El ambicioso proyecto de la “ciudad pasillo” The Line, presentado por Arabia Saudita en 2021, enfrenta ahora desafíos significativos que ponen en duda su viabilidad original.
Con una planificación que soñaba con una metrópoli de 170 km de largo, 500 m de alto y capacidad para 9 millones de habitantes, las obras ya han comenzado, aunque el enfoque ha cambiado drásticamente.
Recientemente, informes sugieren que la prioridad del desarrollo se ha reducido al primer tramo de solo 2,4 km, lejos de la meta ambiciosa.
Los ambiciosos planes para The Line se redujeron a un modesto tramo de 2,4 km
Según una investigación de Reuters, el Fondo de Inversión Pública (PIF), clave en la financiación del proyecto, está redirigiendo sus inversiones hacia áreas más sostenibles a corto plazo, como la logística y la inteligencia artificial, en lugar de continuar con megaproyectos inmobiliarios.

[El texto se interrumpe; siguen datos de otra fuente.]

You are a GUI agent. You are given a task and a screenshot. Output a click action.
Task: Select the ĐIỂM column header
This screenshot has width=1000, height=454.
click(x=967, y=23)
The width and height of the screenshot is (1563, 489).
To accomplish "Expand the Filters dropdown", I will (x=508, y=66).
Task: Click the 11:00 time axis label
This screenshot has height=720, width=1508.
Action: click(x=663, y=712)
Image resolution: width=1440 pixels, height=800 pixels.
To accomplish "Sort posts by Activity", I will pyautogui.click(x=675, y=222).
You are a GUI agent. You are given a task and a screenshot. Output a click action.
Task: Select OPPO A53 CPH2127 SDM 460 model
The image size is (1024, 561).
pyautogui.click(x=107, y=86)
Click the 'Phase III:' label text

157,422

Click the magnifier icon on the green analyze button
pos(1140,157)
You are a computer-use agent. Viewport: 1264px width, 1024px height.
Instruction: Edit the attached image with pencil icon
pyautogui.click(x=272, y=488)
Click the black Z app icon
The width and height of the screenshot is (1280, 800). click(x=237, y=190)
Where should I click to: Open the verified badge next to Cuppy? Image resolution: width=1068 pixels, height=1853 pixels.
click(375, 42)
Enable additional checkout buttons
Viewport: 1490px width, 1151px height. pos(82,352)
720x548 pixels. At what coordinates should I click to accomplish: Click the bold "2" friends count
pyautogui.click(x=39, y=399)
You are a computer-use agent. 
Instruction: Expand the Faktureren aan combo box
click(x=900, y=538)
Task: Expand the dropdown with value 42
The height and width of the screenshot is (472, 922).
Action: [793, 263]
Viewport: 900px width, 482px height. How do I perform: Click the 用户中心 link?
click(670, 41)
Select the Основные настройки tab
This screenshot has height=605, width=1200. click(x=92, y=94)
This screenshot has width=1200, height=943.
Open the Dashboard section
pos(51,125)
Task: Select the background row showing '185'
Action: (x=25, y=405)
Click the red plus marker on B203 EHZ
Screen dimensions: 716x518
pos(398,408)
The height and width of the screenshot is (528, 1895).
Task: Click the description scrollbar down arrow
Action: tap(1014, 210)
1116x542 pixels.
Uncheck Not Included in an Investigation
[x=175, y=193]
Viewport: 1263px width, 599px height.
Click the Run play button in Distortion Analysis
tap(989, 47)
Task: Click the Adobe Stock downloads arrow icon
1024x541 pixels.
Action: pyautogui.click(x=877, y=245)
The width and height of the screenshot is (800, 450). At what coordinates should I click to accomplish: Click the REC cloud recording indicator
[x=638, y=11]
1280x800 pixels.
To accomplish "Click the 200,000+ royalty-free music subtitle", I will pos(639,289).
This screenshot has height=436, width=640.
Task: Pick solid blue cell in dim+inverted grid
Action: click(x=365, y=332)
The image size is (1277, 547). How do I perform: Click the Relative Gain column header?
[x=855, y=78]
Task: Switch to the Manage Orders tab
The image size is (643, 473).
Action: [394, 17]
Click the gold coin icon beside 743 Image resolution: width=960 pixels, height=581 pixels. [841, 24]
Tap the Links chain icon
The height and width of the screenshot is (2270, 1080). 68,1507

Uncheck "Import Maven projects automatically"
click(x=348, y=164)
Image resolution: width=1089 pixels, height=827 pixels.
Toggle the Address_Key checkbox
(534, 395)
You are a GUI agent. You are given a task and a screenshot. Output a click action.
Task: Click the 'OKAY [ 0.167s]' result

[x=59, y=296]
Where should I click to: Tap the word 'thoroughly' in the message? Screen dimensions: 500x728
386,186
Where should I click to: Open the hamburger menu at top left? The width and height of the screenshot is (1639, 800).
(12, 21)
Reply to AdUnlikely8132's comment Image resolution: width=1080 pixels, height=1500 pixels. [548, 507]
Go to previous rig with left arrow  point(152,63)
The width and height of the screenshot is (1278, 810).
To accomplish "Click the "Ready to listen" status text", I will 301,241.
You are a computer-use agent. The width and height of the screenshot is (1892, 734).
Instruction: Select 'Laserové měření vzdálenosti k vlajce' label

La viabilidad de The Line se basa en un escenario de precios del petróleo que contemplaba un barril a 100 dólares, mientras que actualmente se encuentra cerca de los 60 dólares, lo que ha afectado la financiación y ha suscitado preocupaciones sobre los costos necesarios para llevar a cabo este proyecto monumental. Estas dificultades han llevado a especulaciones sobre una posible “corrección de rumbo” en el enfoque de inversión del PIF.
A pesar de los grandes planes presentados inicialmente, incluido un anuncio de que el primer tramo de The Line se finalizaría para 2030, el escepticismo sobre si se cumplirá con esta ambición inicial está creciendo.
Consultoras han sido contratadas para evaluar la viabilidad del proyecto y se esperan cambios significativos en su ejecución.
Como indican las fuentes, la magnitud del proyecto requiere enormes cantidades de materiales, lo que plantea también retos logísticos. La percepción pública oscila entre la asombro frente a la ambición del proyecto y el escepticismo sobre su realización real.
En este contexto, otros desarrollos como el polo turístico de Trojena también enfrentan retrasos y complicaciones, lo que pone de relieve un patrón de incertidumbre en el ambicioso plan Vision 2030 de Arabia Saudita.